··· Passagem citada
E se não quer ir até ao limite, tudo bem. Mas ao menos que seja divertido. O filme bem tenta ser cómico, mas raramente acerta, apoiando-se em piadas e gags mal cozinhadas, que não são tão espertas quanto o filme pensa que são. Nunca é engraçado o suficiente para ser uma comédia, nunca é tenso o suficiente para ser um thriller, nunca é inteligente o suficiente para ser sátira ou um conto de advertência a sério. Então, o que é, exatamente? Há vislumbres de algo melhor aqui — pequenos momentos em que o filme sugere uma versão mais afiada, mais louca, mais autoconsciente de si próprio. Mas, no fim, é um filme sobre tecnologia que se recusa a inovar, sobre inteligência artificial que não é assim tão inteligente. Não é propriamente mau ou aborrecido, mas também não justifica a sua existência, e isso sim é imperdoável. Um desperdício.
······
◆ Lista de tarefas ◆
A - Devolva o trecho da crítica ao filme desde "E se não quer" até "imperdoável. Um desperdício.", inclusive.
B - Enumere todos os géneros ou formas que, segundo a crítica ao filme, o filme nunca chega a ser.
Os registos são material à parte e nada têm a ver com a crítica ao filme.
··· Registos fornecidos
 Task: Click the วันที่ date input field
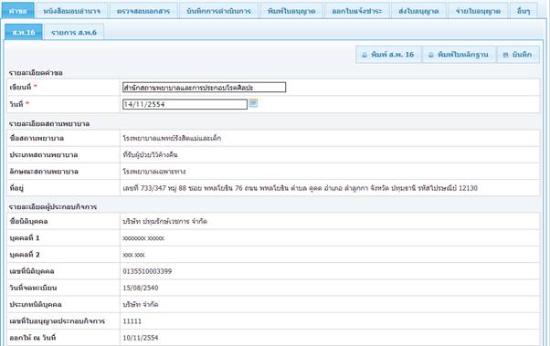185,104
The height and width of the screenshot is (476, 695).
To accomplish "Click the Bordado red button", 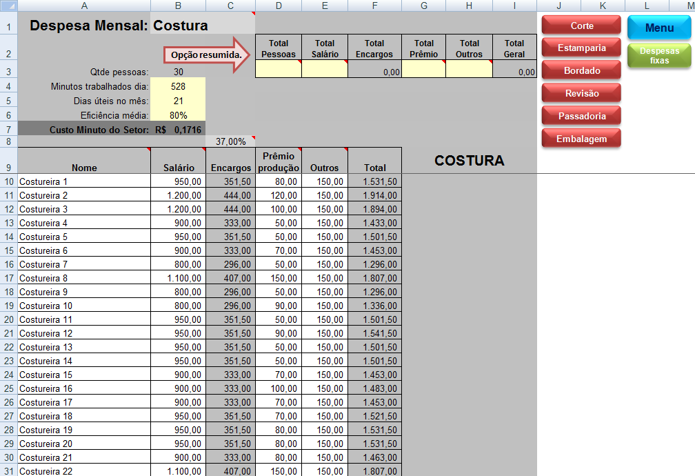I will [581, 71].
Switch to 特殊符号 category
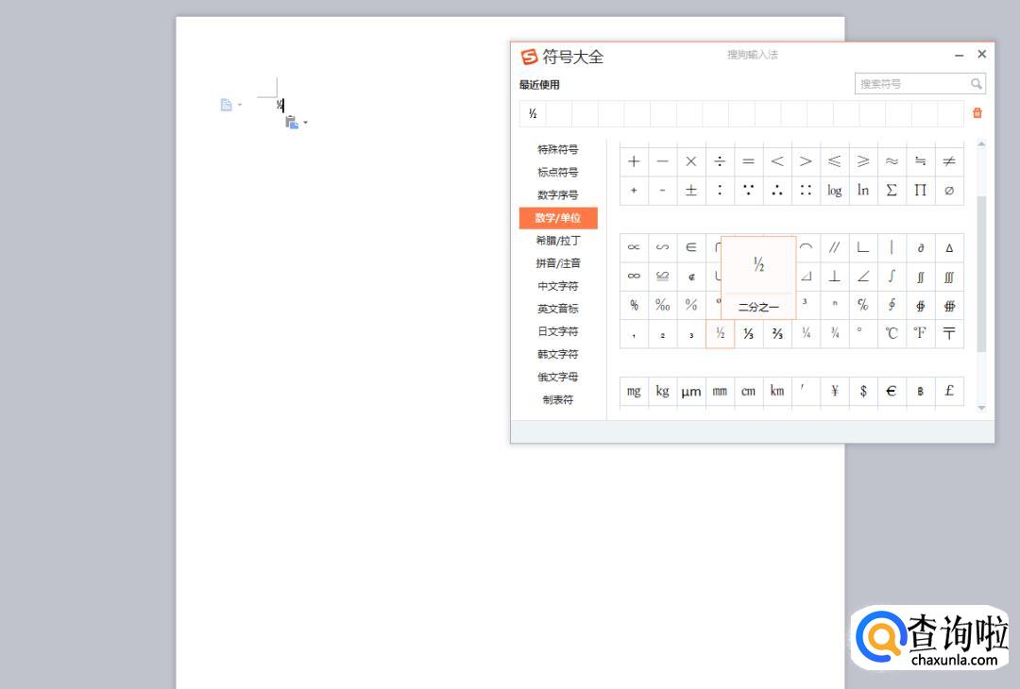This screenshot has width=1020, height=689. (557, 149)
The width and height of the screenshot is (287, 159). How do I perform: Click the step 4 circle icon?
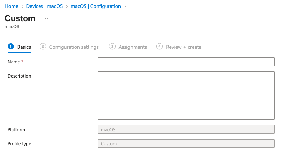(160, 47)
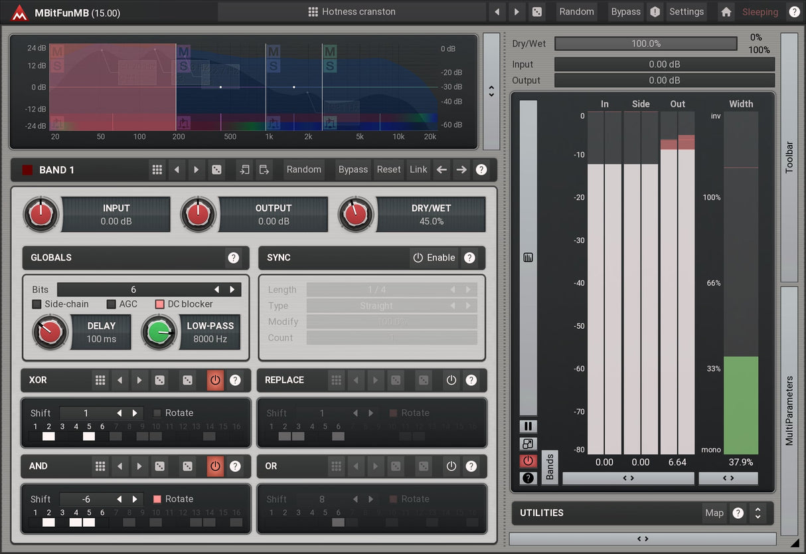
Task: Enable the Side-chain checkbox
Action: 37,304
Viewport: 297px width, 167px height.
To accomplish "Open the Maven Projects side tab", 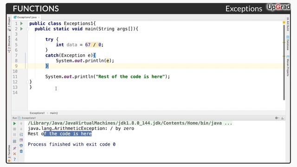I will 288,66.
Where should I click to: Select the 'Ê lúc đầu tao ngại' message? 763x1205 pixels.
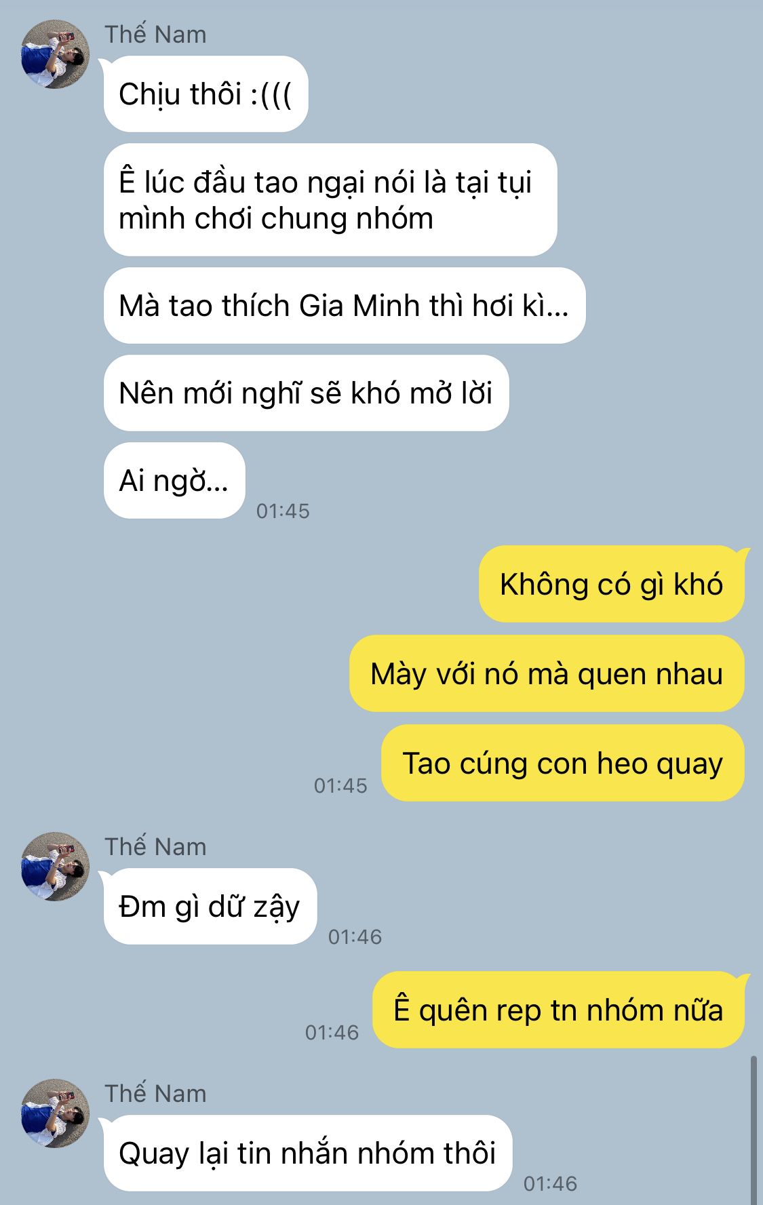point(330,200)
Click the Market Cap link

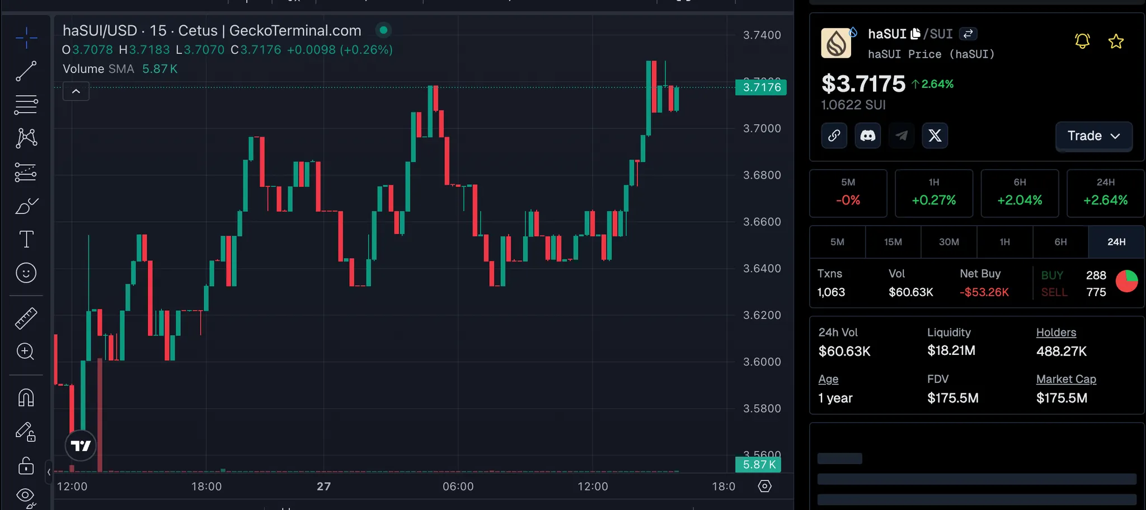coord(1066,379)
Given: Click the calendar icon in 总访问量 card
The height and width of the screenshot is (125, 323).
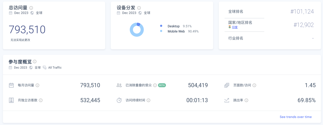Looking at the screenshot, I should [11, 13].
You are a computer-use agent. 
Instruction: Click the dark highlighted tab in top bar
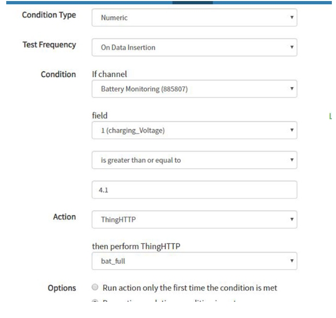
······
◆ Resultados do exercício ◆
A -
E se não quer ir até ao limite, tudo bem. Mas ao menos que seja divertido. O filme bem tenta ser cómico, mas raramente acerta, apoiando-se em piadas e gags mal cozinhadas, que não são tão espertas quanto o filme pensa que são. Nunca é engraçado o suficiente para ser uma comédia, nunca é tenso o suficiente para ser um thriller, nunca é inteligente o suficiente para ser sátira ou um conto de advertência a sério. Então, o que é, exatamente? Há vislumbres de algo melhor aqui — pequenos momentos em que o filme sugere uma versão mais afiada, mais louca, mais autoconsciente de si próprio. Mas, no fim, é um filme sobre tecnologia que se recusa a inovar, sobre inteligência artificial que não é assim tão inteligente. Não é propriamente mau ou aborrecido, mas também não justifica a sua existência, e isso sim é imperdoável. Um desperdício.

B - comédia; thriller; sátira; conto de advertência